━━━━━ Exercise data ━━━━━

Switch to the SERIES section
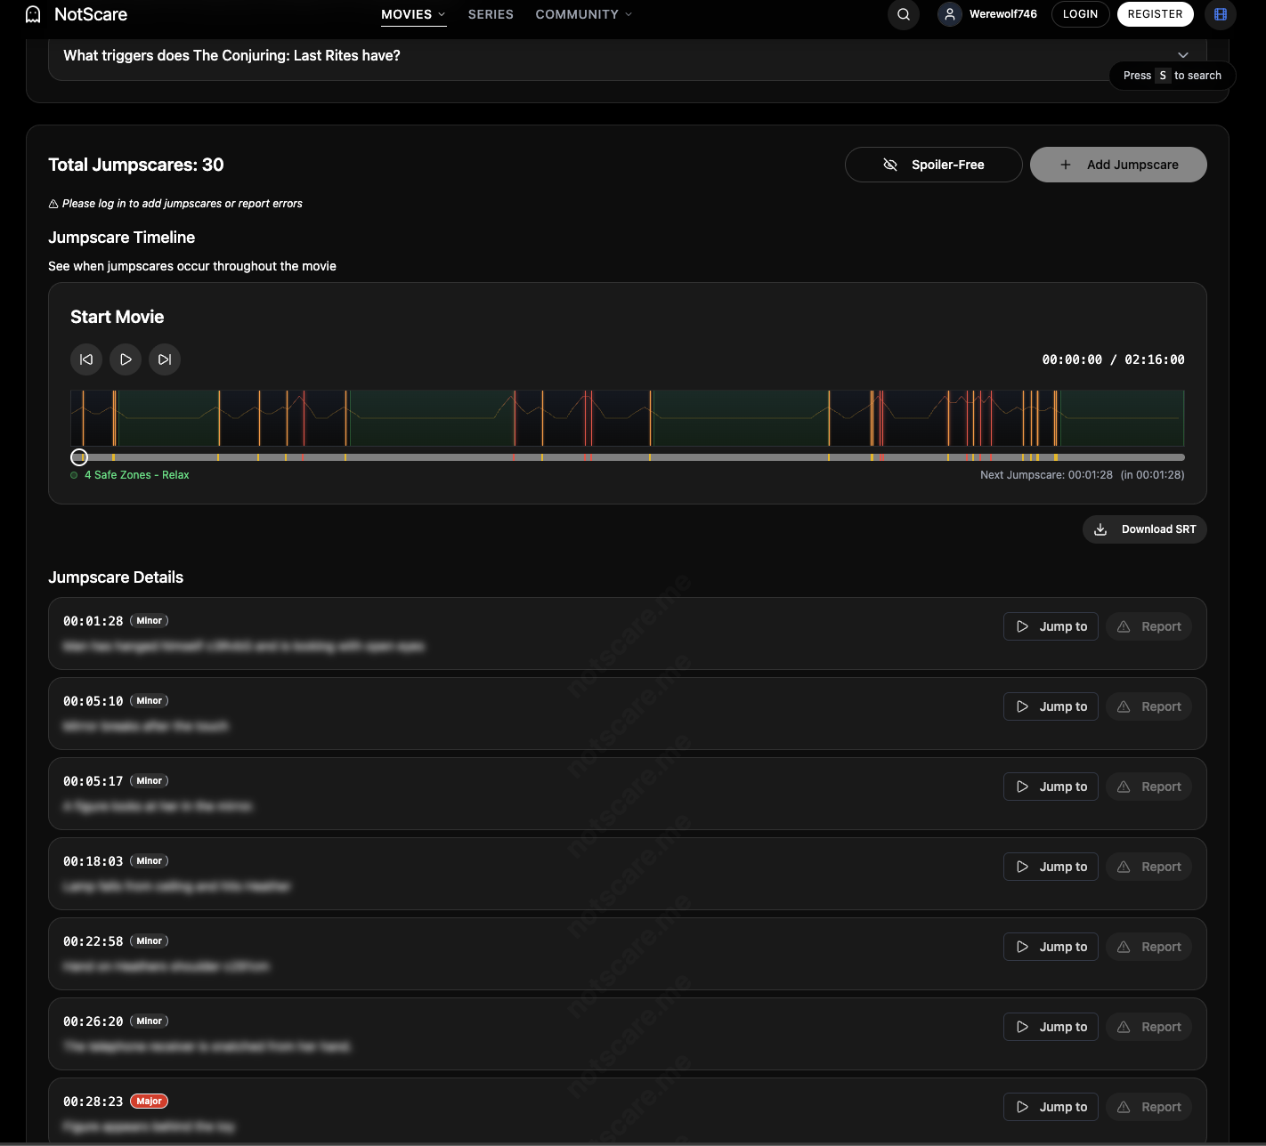 (491, 14)
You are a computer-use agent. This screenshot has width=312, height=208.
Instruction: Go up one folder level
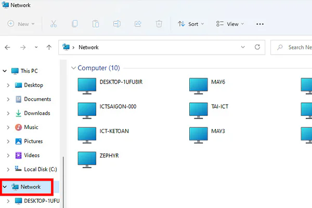[x=49, y=47]
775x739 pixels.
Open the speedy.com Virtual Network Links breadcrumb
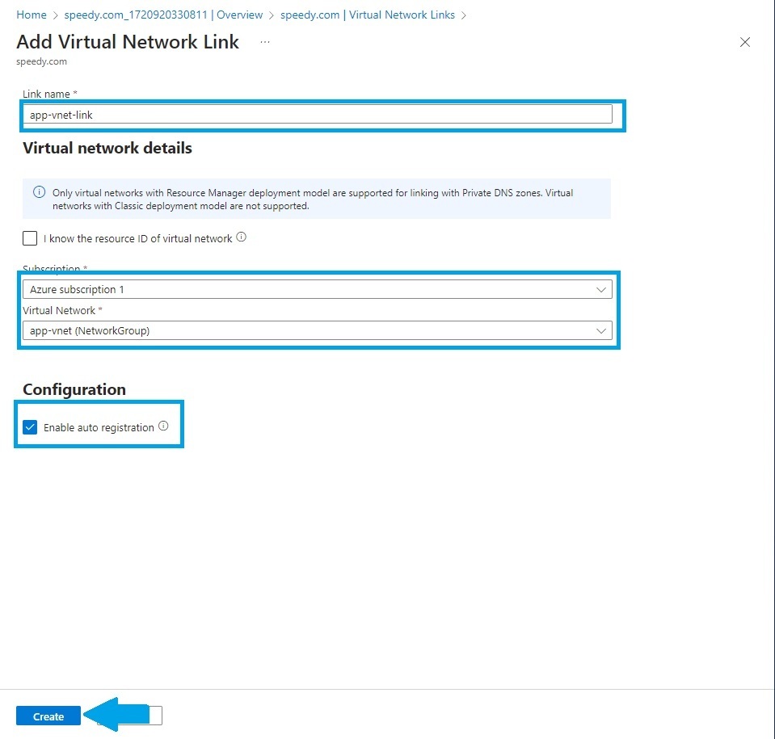[x=368, y=14]
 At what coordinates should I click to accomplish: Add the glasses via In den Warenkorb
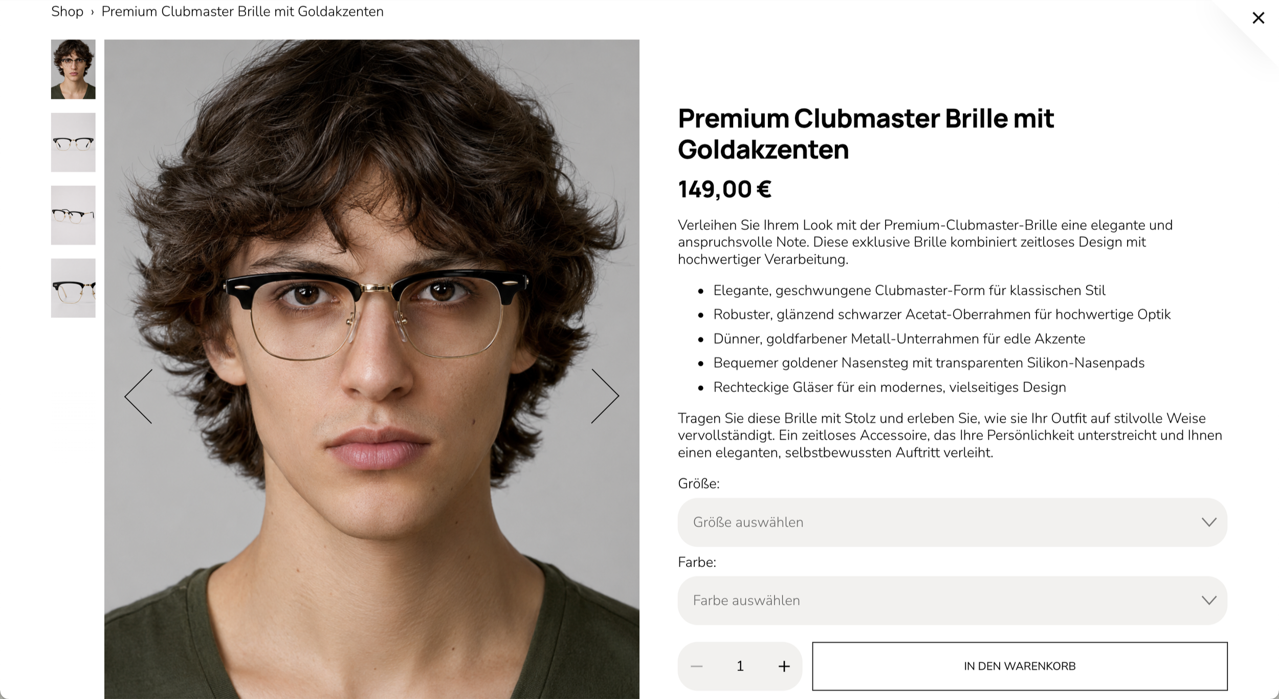(1020, 666)
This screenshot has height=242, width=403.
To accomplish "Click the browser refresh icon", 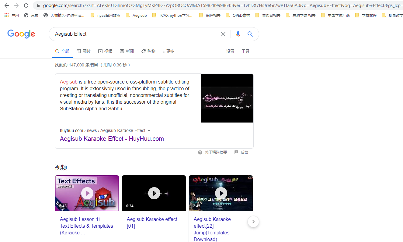I will click(x=26, y=5).
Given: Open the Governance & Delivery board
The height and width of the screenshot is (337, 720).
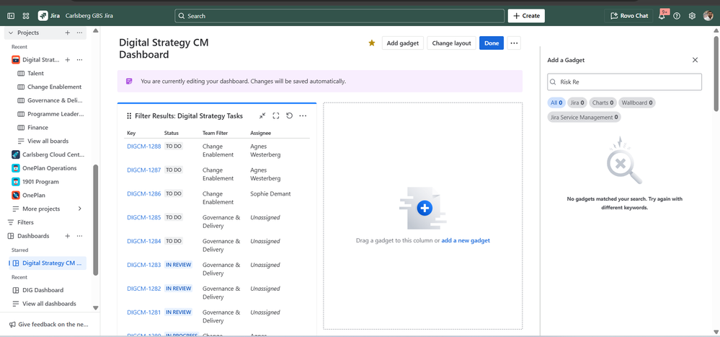Looking at the screenshot, I should [55, 100].
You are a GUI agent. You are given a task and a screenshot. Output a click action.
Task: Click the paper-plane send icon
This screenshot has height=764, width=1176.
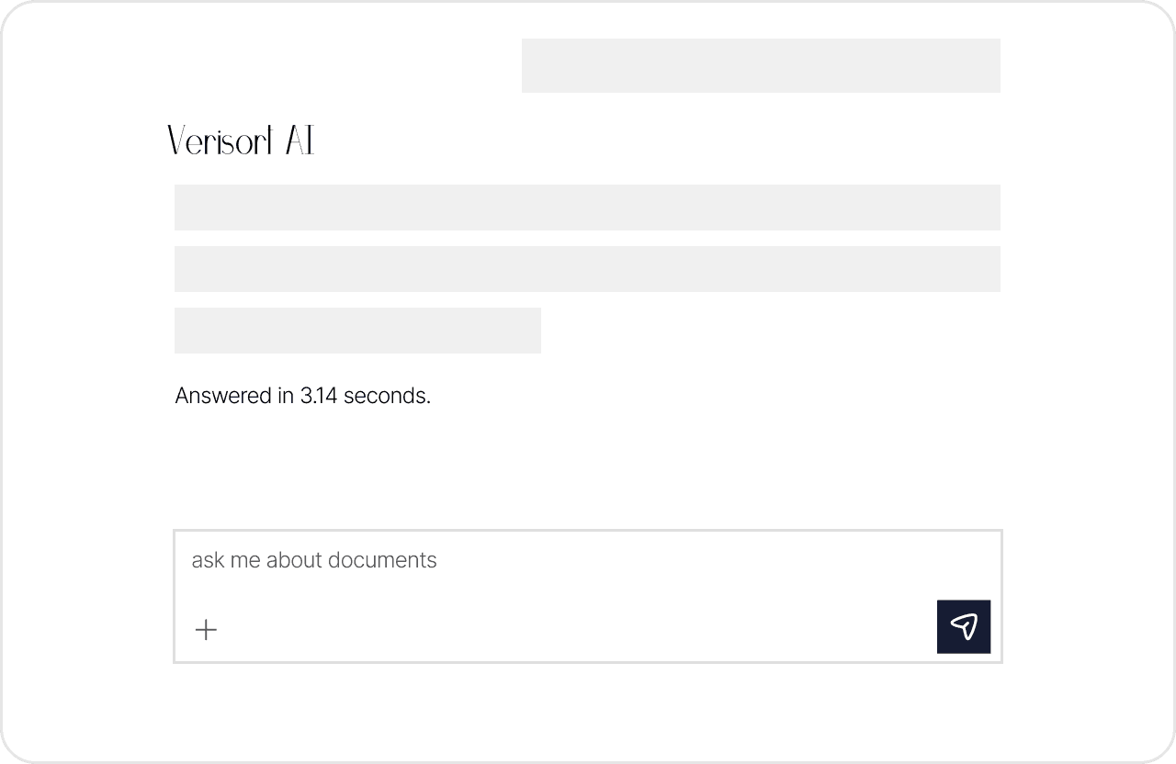(964, 626)
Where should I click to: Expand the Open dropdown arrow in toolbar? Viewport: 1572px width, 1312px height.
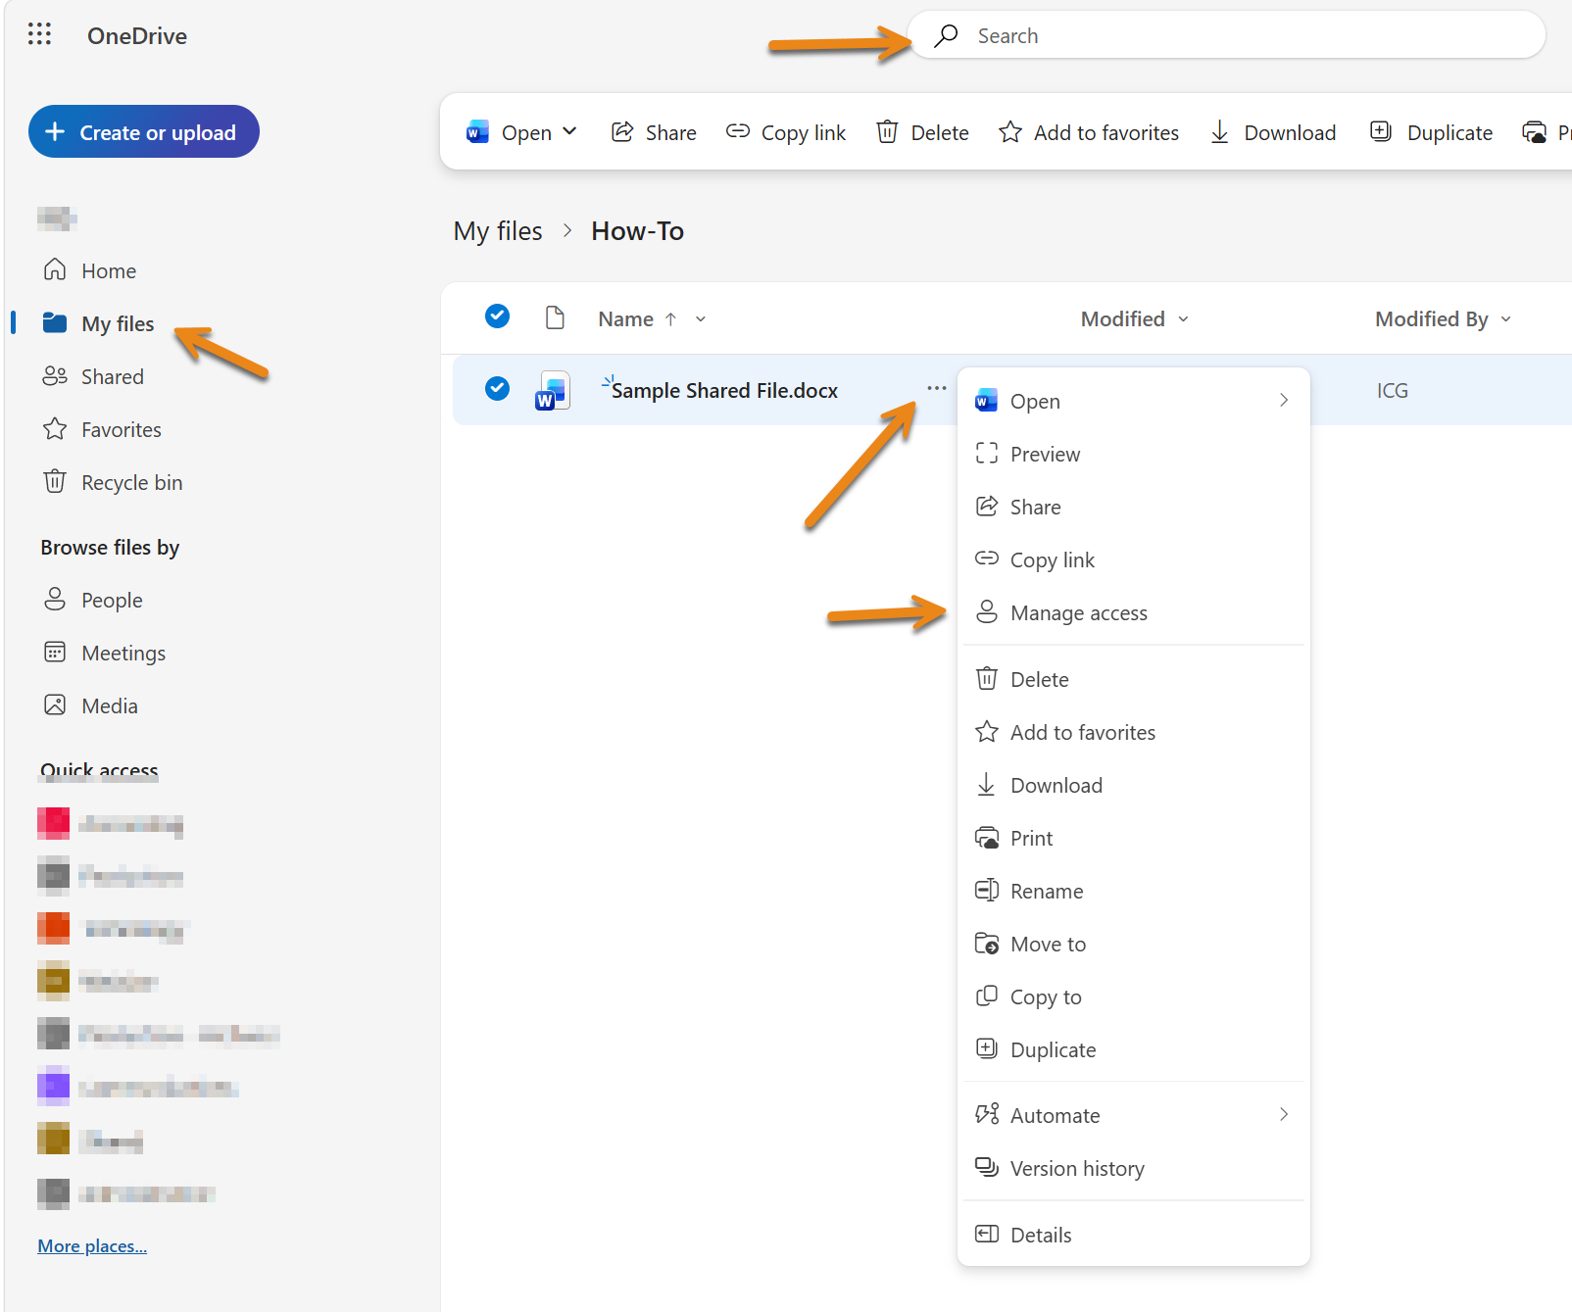[569, 131]
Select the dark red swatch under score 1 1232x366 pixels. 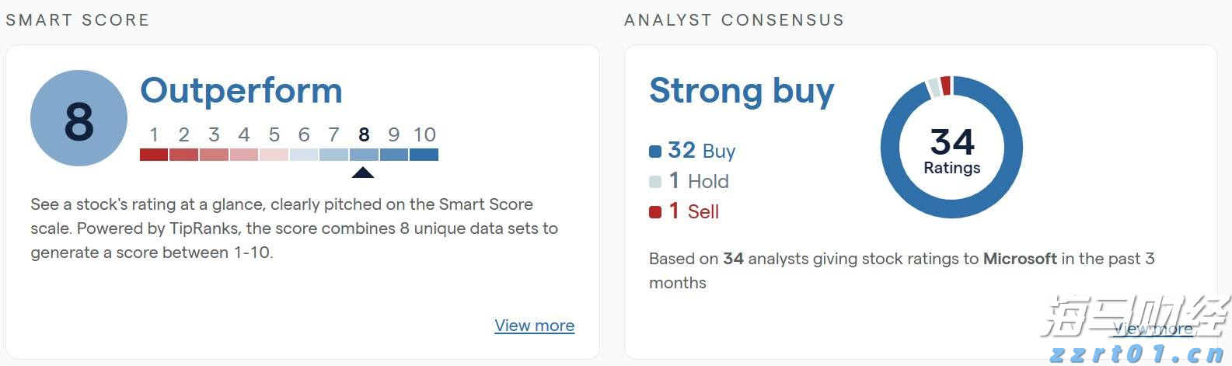coord(154,155)
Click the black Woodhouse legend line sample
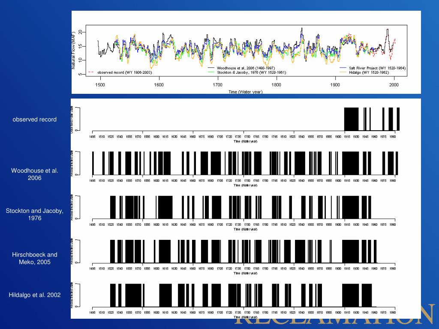The image size is (439, 329). [x=211, y=68]
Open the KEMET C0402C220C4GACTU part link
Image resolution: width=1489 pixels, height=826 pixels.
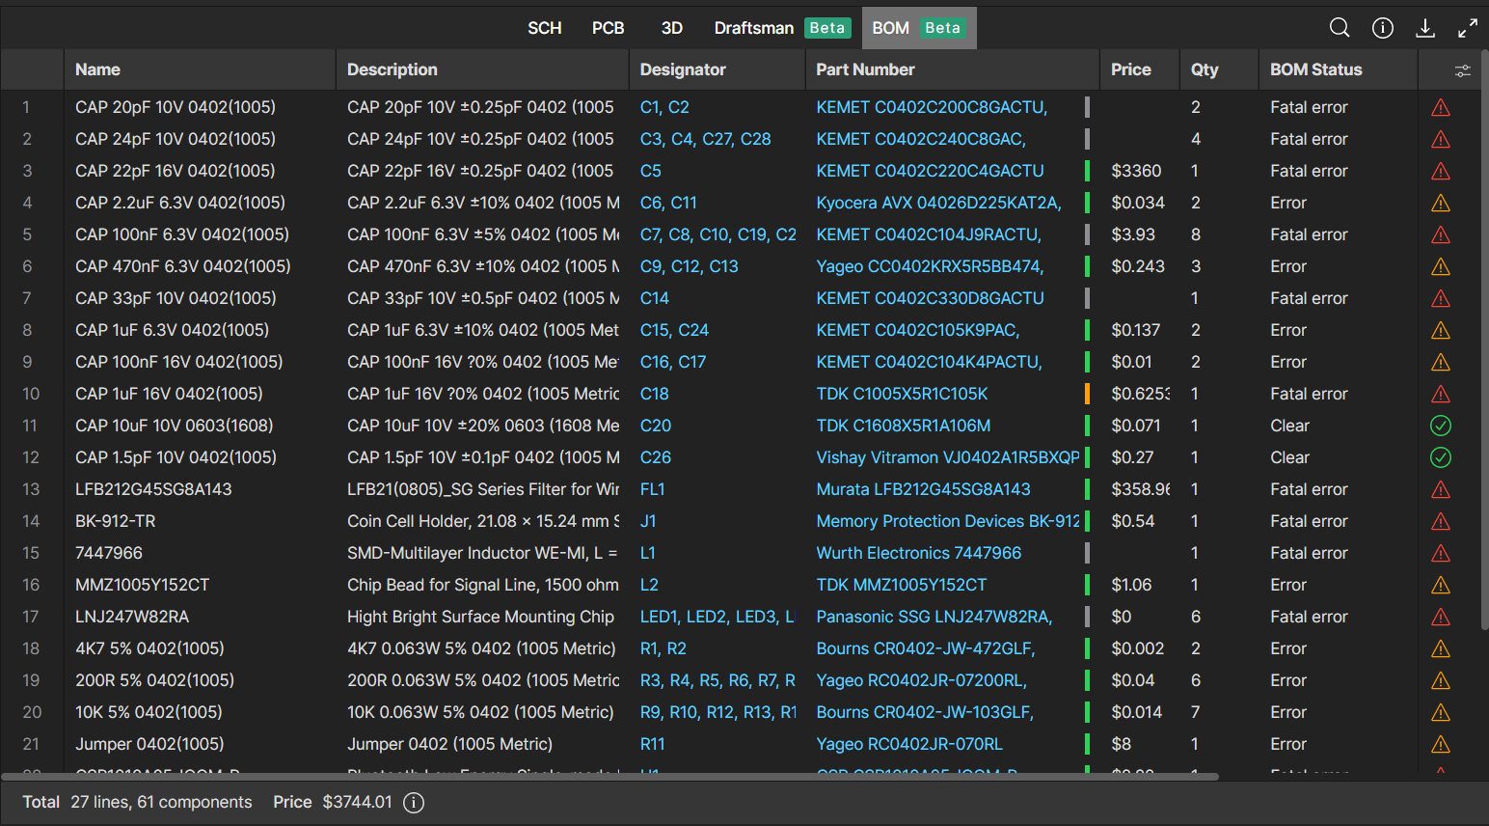pos(930,171)
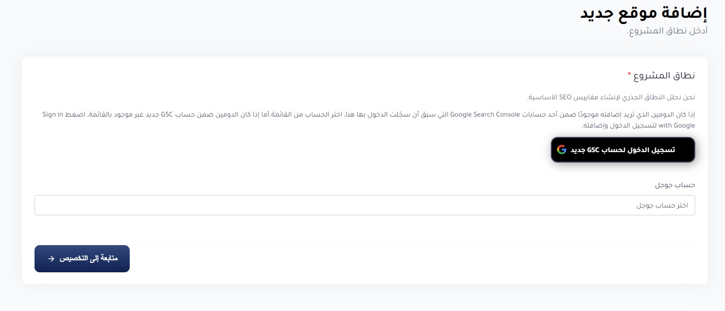Click "with Google" text on second instruction line
Screen dimensions: 725x311
click(x=676, y=125)
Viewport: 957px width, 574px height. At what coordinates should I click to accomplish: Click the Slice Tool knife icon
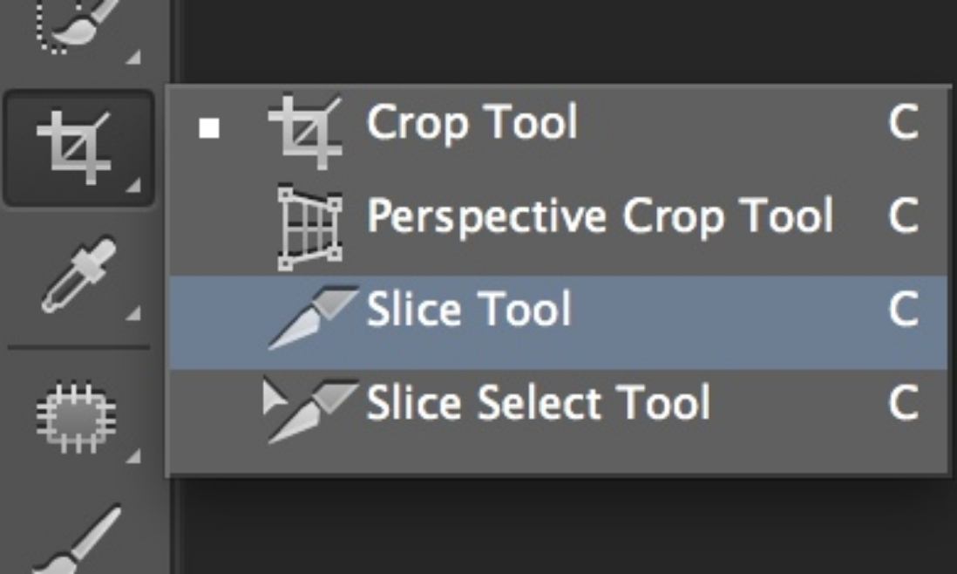click(313, 318)
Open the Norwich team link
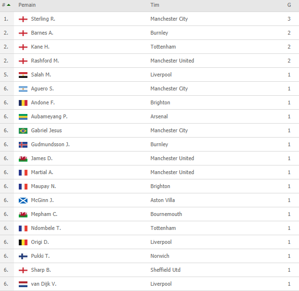Image resolution: width=299 pixels, height=291 pixels. (160, 256)
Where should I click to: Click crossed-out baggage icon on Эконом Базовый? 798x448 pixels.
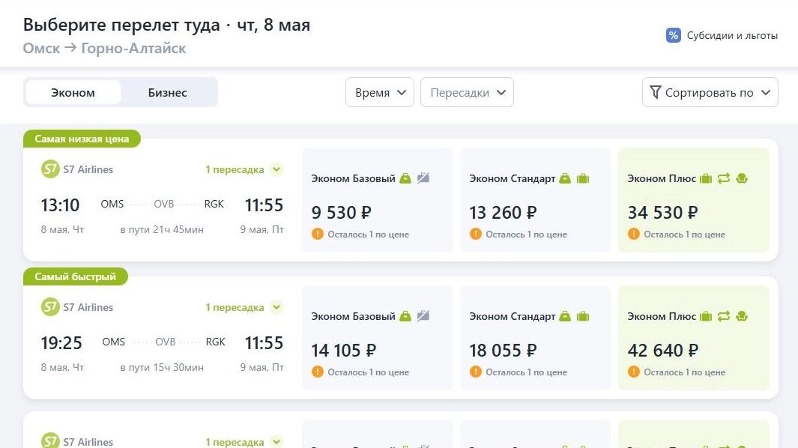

━━━━━

Instructions for the task: Your task is to transcribe exactly the lines from the one containing "Click the black Woodhouse legend line sample" through the final line of the entries above, pictures excluded.

Answer to the exercise:
Click the black Woodhouse legend line sample
The image size is (439, 329). [x=211, y=68]
Open the KEMET C0402C220C4GACTU part link
Image resolution: width=1489 pixels, height=826 pixels.
pos(930,171)
Click "with Google" text on second instruction line
Screen dimensions: 725x311
click(x=676, y=125)
Viewport: 957px width, 574px height. At what coordinates should I click to accomplish: Click the Slice Tool knife icon
click(313, 318)
Open the Norwich team link
Image resolution: width=299 pixels, height=291 pixels. (160, 256)
Where should I click to: Click crossed-out baggage icon on Эконом Базовый? 798x448 pixels.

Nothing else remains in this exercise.